====== Records supplied ======
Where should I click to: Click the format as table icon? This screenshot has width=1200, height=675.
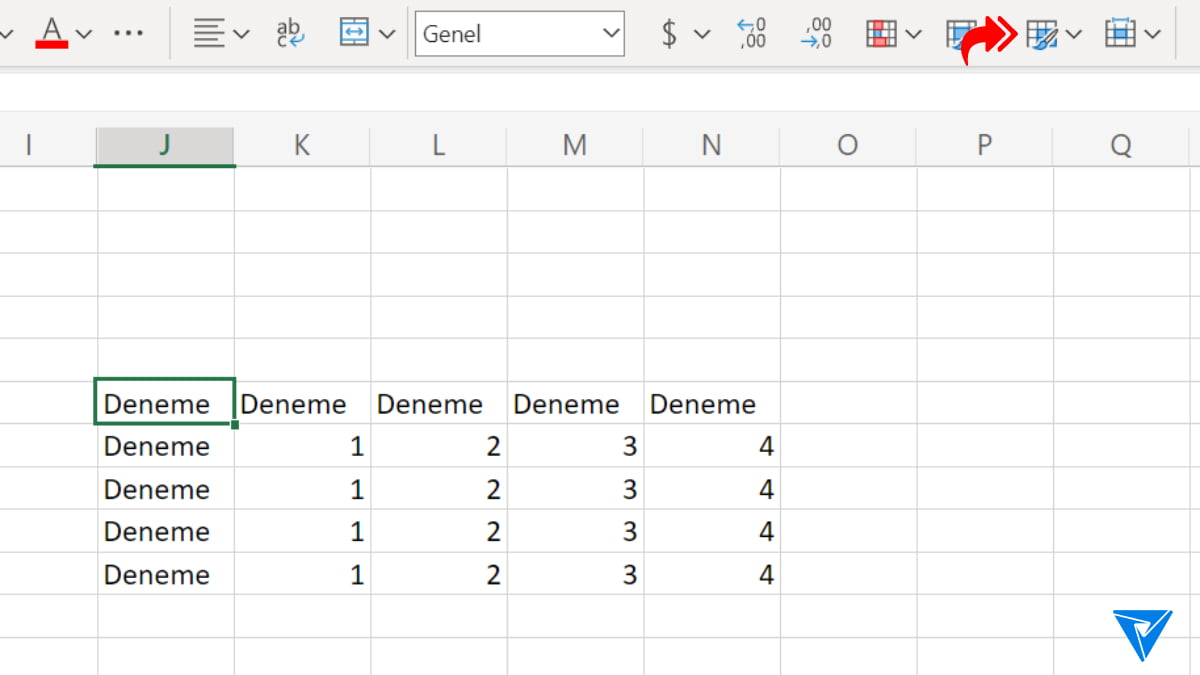[x=960, y=34]
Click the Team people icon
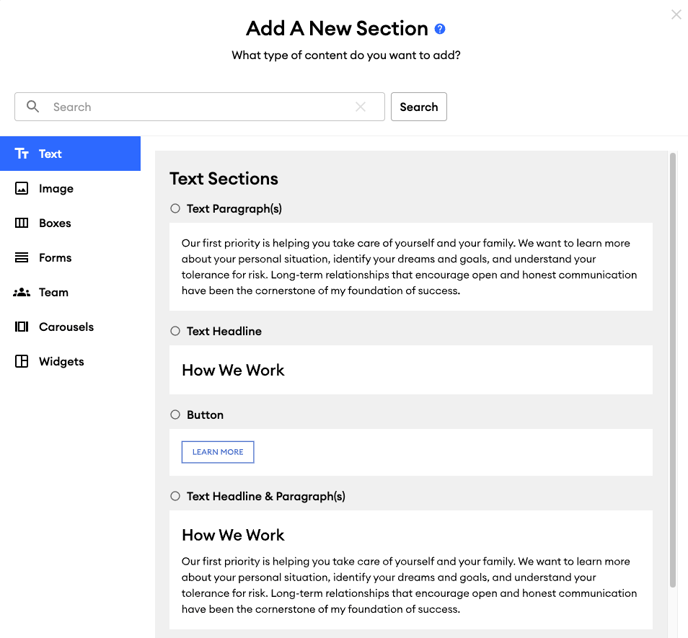Screen dimensions: 688x638 (x=22, y=292)
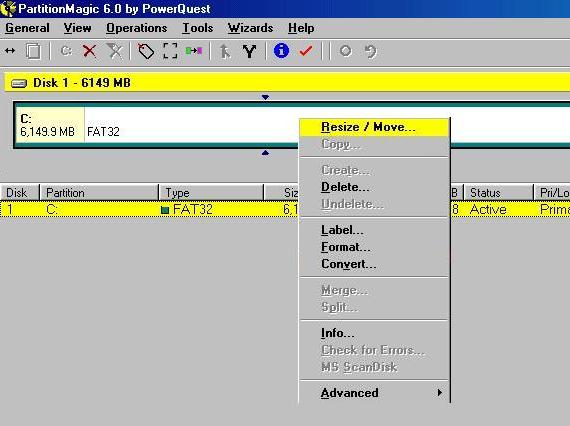Select the dashed-square format icon
This screenshot has width=570, height=426.
click(170, 51)
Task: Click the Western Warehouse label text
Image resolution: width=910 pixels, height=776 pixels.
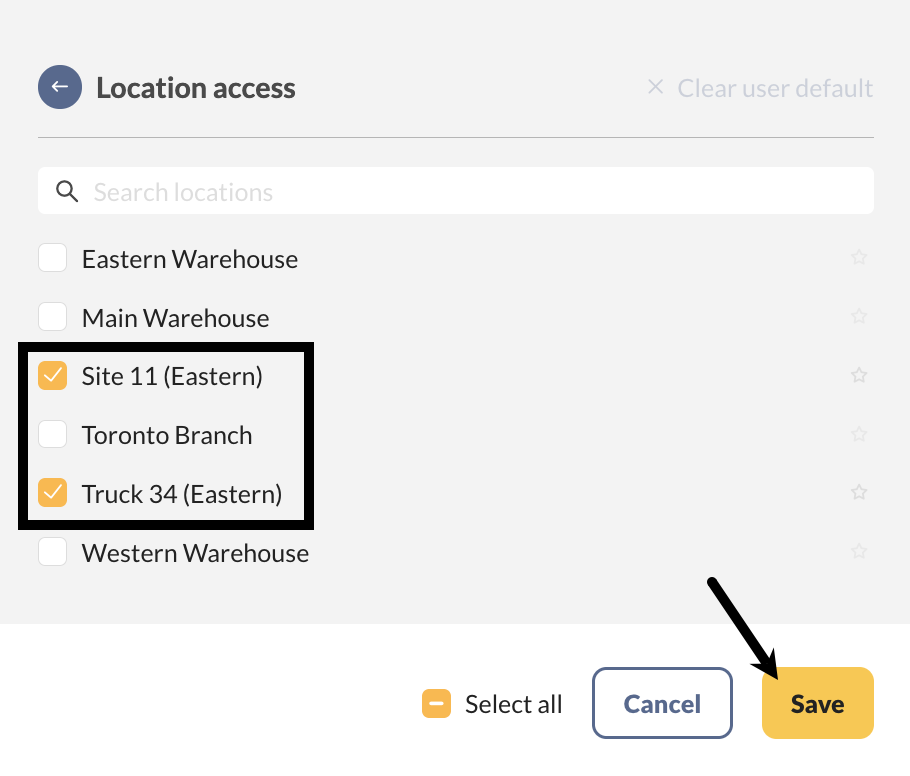Action: pyautogui.click(x=195, y=553)
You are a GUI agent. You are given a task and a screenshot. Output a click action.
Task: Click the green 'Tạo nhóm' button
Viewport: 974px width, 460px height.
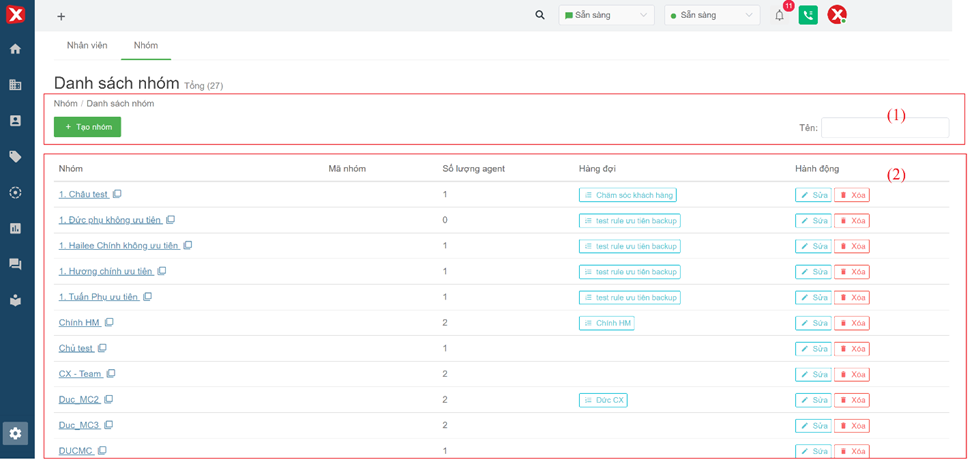click(x=87, y=127)
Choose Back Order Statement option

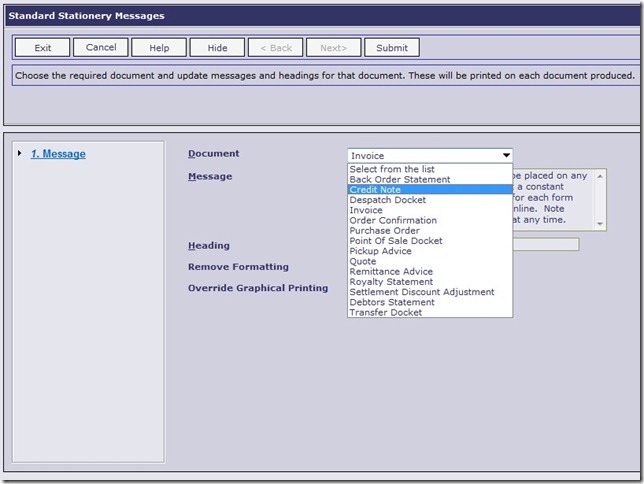(x=399, y=179)
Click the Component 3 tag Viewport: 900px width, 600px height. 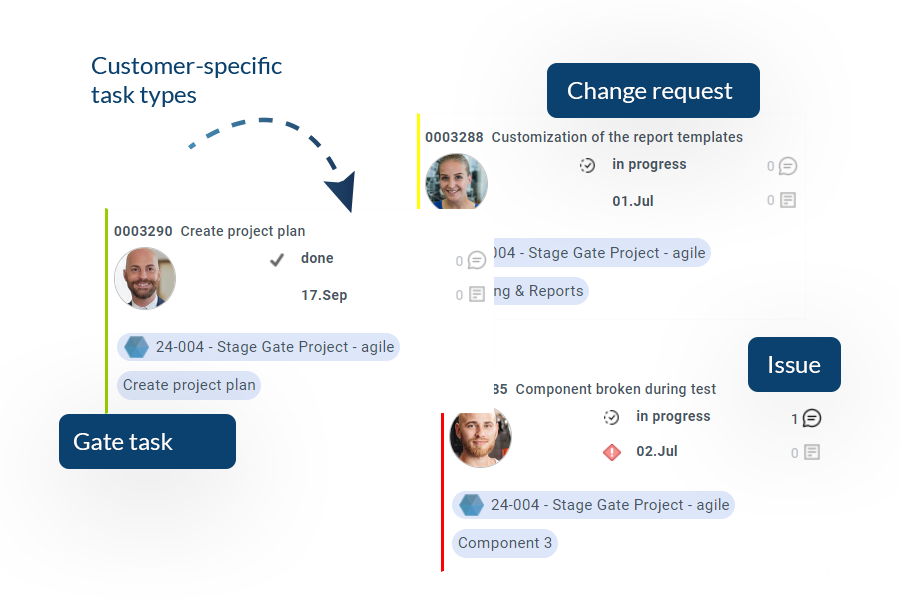(505, 543)
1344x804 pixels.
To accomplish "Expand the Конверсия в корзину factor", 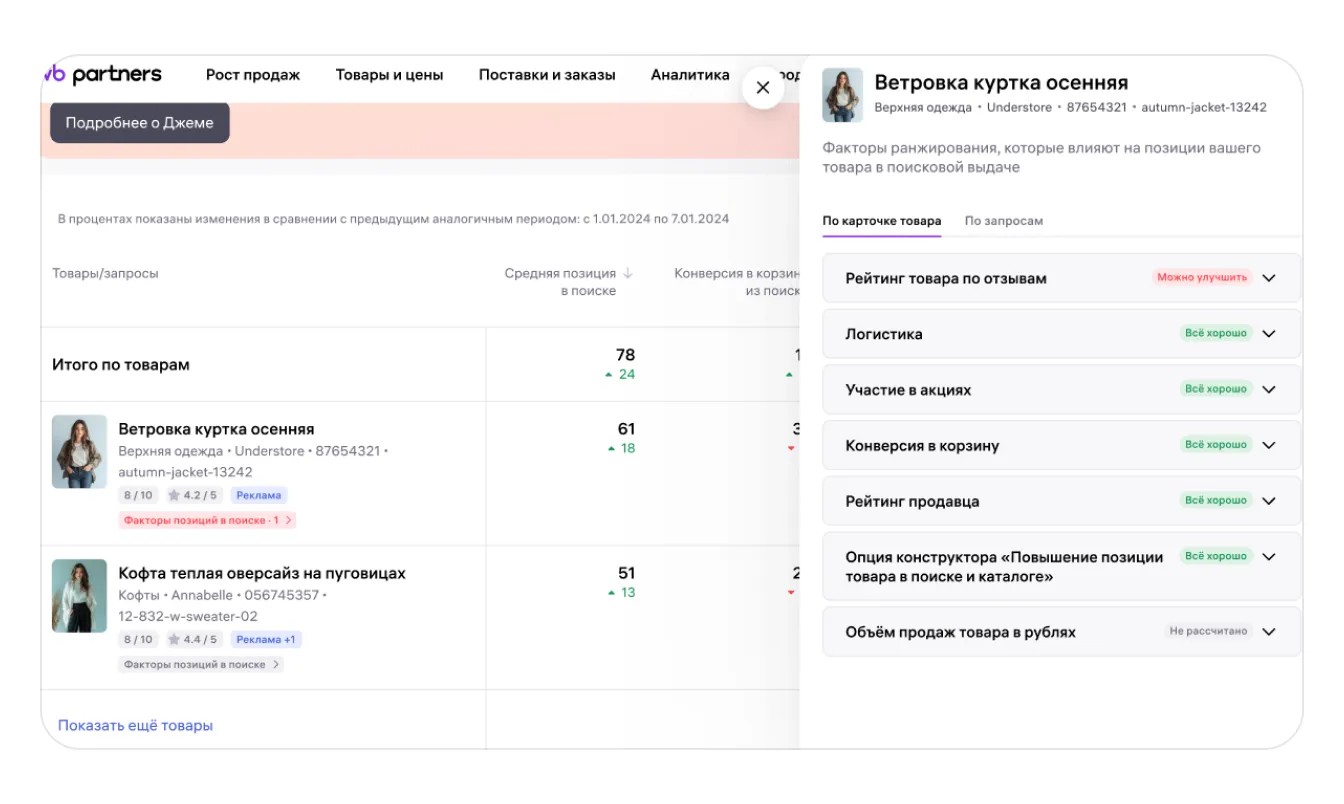I will point(1269,446).
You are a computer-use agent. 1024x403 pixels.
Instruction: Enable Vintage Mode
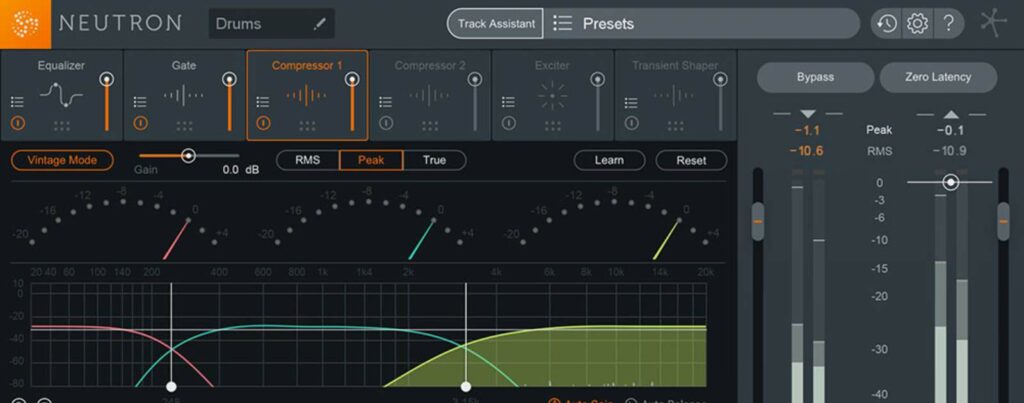pos(62,160)

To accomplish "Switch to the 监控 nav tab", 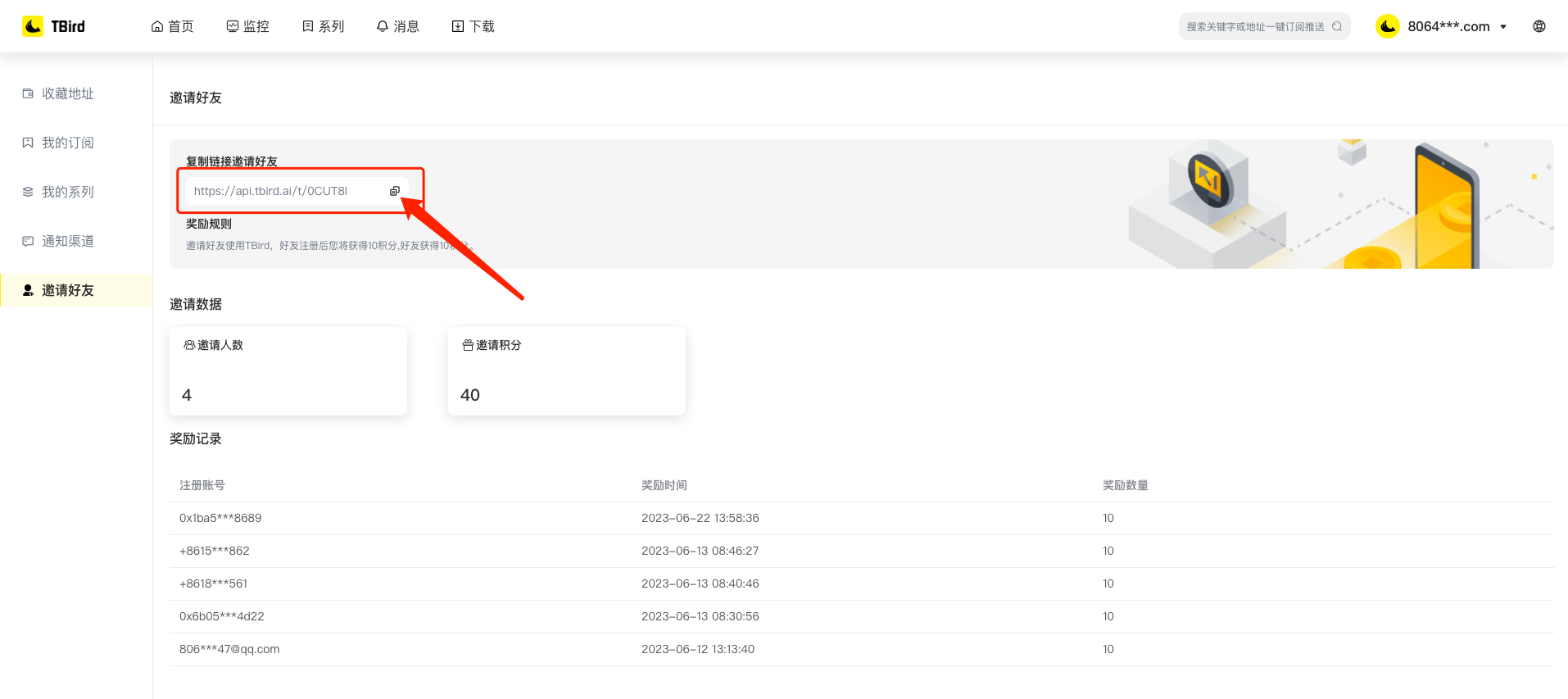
======
An exact copy is needed of the lines running from the one with "You are a computer-use" through the end of the data above, and of those lines only, without pictures.

You are a computer-use agent. 1024x403 pixels.
Instruction: Enable Vintage Mode
pos(62,160)

To accomplish "Switch to the 监控 nav tab", 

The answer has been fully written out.